We’re having a frank conversation.

‘Did you ever run away from home, Mummy?’ she asks. We’re having lunch, just the two of us because it’s a Tuesday and she’ll head back to school in an hour (Swiss school hours…go figure).

‘No, but once when I was about your age I packed a bag and hid it around the side of our house,’ I tell her. I remember it well, that feeling of excitement and anticipation, deliberating over what to include and what to leave out, already mourning the loss of everything I knew, but picturing myself sleeping under a hedge and chewing on the sandwich I would make sure to include. After the sandwich the dream always became a little blurry, although I knew that there would be many adventures, that it would never rain, and that I would find kindred spirits along the way. Just like in all the books I’d read.

‘I’ve thought about it,’ she tells me, ducking her head just a little because, naturally, running away from home also means leaving her parents behind, and that’s sad.
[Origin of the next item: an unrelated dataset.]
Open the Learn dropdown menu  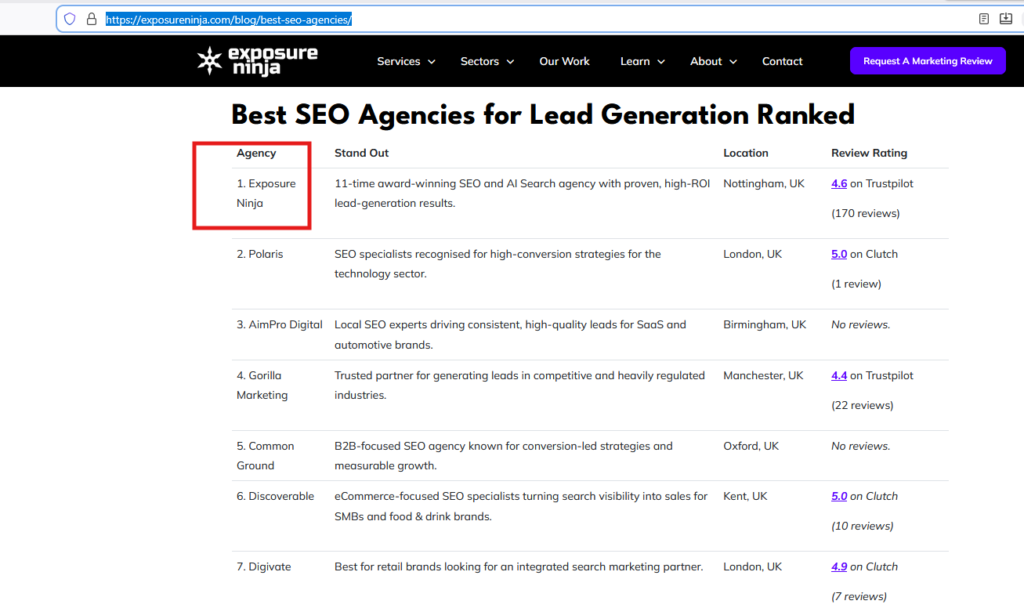click(642, 61)
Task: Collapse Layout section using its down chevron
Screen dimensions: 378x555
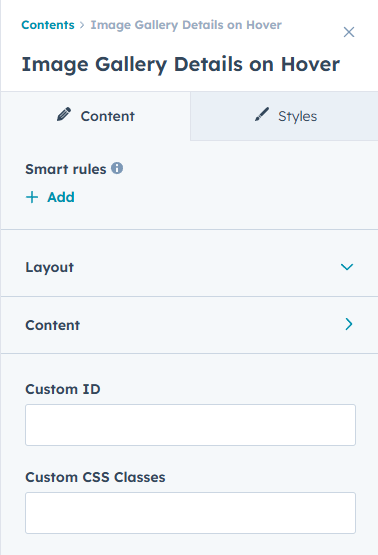Action: tap(347, 267)
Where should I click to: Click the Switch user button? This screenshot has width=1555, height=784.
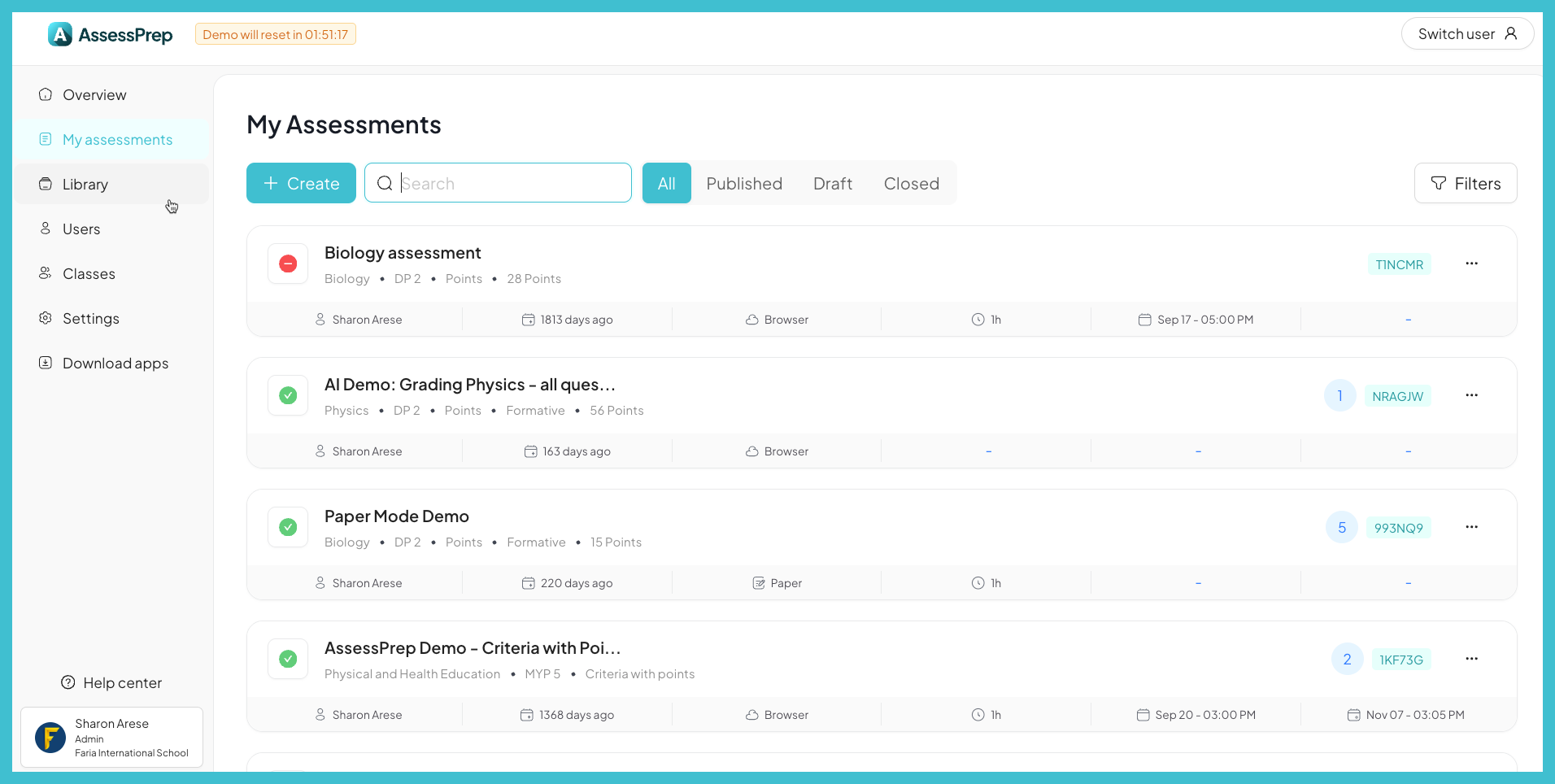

But I can see in her eyes that she’s had the same dreams I had when I was her age, and that makes me very happy.

‘What happened?’ she asks, and I tell her that by the time night time rolled around I’d reconsidered, figuring it was probably more fun to read about it than actually do it. And then I tell her that I think my mother actually knew what I was planning and she laughs at the idea of Grandma hiding somewhere and watching me pack my bag and make my sandwich.

‘I don’t think I’ll do it, either,’ she says, and I tell her I’m glad because I’d really miss her, but that I understand why she might want to, because books make anything seem possible.